***** Document extract
Dietitians Week is back and this year’s theme of ‘the future of dietetics’ is here to inspire creativity and innovation, embrace the future of things to come and encourage dietetic careers for life!

The week is all about exploring what could lie ahead for the profession and how it can move with the times; keeping up with the rapid changes in technology, new evidence and expectations, diversifying career paths, and evolving patient groups.

Over the week, there are daily themes to take us on a journey into the future and get us thinking about what could be possible and how we can protect and support dietetics for the foreseeable.

Let’s take a look at the daily themes for the week and where NHD sees things going.

1.      Monday – What’s in your crystal ball?

What does the future of dietetics look like? Predictions for the future? What areas of dietetics are yet to be explored?
**********
***** Data under study
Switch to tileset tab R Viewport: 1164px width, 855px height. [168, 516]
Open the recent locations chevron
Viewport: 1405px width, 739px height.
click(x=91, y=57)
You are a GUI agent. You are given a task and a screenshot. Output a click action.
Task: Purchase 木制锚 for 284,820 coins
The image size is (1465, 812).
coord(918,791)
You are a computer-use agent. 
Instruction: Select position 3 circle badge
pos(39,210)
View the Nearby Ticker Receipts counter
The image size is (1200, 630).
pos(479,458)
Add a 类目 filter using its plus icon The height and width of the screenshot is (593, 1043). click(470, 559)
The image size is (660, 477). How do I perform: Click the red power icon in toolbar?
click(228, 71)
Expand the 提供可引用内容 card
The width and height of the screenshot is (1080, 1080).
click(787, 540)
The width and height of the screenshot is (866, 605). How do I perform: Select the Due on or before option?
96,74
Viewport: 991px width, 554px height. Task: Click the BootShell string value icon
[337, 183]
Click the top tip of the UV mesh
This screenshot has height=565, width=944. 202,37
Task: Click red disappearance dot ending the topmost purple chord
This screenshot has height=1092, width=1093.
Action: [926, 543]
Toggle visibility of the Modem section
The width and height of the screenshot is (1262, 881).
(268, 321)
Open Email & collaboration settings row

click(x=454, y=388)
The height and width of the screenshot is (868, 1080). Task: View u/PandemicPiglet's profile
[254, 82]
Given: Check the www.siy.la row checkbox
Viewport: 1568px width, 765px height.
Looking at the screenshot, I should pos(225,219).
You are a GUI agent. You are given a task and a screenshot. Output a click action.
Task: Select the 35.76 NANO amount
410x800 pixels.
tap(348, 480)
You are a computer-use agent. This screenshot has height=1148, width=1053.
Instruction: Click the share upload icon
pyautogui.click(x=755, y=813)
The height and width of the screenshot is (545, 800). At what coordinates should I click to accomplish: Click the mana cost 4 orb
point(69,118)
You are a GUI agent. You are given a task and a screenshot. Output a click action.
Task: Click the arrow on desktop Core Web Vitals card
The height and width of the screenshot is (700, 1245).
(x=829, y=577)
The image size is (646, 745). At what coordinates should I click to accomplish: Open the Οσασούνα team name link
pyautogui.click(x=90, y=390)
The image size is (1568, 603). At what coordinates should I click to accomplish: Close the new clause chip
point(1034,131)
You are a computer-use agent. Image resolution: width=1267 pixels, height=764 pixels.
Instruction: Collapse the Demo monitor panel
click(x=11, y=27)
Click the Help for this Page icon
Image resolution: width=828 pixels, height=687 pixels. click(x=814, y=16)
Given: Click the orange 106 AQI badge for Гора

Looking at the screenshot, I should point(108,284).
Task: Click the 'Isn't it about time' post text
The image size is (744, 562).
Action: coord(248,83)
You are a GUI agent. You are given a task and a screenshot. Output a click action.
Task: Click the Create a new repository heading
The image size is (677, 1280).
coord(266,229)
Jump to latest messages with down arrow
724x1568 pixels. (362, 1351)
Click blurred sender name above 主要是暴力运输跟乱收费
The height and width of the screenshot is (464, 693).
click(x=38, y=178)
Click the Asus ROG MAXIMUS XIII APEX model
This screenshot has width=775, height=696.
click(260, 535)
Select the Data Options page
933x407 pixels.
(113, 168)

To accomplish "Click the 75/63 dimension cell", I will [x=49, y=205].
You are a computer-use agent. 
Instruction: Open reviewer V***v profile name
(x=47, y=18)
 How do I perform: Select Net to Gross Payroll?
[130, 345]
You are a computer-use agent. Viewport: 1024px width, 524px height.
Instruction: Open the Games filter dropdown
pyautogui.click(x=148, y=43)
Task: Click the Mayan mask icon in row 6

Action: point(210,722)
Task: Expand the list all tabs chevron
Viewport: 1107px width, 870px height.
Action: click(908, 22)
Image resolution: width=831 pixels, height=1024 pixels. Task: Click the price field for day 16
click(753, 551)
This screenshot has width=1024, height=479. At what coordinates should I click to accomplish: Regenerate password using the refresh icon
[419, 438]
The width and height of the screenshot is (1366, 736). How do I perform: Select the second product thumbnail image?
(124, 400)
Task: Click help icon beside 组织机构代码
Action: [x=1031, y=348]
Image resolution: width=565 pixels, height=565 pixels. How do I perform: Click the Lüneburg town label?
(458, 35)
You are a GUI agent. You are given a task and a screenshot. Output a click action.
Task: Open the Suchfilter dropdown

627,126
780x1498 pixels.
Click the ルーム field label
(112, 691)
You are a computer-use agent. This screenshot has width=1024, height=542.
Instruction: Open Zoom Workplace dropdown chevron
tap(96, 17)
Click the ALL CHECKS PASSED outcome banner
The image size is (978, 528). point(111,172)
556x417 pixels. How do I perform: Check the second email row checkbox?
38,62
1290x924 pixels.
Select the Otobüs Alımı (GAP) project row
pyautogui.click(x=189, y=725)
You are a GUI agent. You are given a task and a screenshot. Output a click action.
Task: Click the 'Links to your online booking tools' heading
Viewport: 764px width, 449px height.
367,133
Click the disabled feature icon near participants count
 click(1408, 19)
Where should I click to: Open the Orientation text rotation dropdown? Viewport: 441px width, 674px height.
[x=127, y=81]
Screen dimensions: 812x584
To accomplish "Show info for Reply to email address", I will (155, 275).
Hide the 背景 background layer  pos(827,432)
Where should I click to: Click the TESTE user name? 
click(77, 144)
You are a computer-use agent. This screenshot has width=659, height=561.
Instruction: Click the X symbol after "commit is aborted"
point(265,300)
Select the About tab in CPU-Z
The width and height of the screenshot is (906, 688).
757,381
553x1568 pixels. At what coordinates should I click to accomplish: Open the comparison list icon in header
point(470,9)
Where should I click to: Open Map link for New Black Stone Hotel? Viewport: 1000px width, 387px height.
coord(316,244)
**********
◆ Complete the following:
1. Answer these questions about the Dietitians Week text:
(a) What is this year's theme?
(b) What is the theme given for Monday?
(c) Which organization does the text say is looking at where things are going?
2. Echo the part of the Dietitians Week text starting with "The week is" and going on through "to be explored?", copying it word for word.
Answer using only the Dietitians Week text.

◆ Results of the tasks:
1.
(a) The future of dietetics.
(b) What's in your crystal ball?
(c) NHD.

2.
The week is all about exploring what could lie ahead for the profession and how it can move with the times; keeping up with the rapid changes in technology, new evidence and expectations, diversifying career paths, and evolving patient groups.

Over the week, there are daily themes to take us on a journey into the future and get us thinking about what could be possible and how we can protect and support dietetics for the foreseeable.

Let’s take a look at the daily themes for the week and where NHD sees things going.

1.      Monday – What’s in your crystal ball?

What does the future of dietetics look like? Predictions for the future? What areas of dietetics are yet to be explored?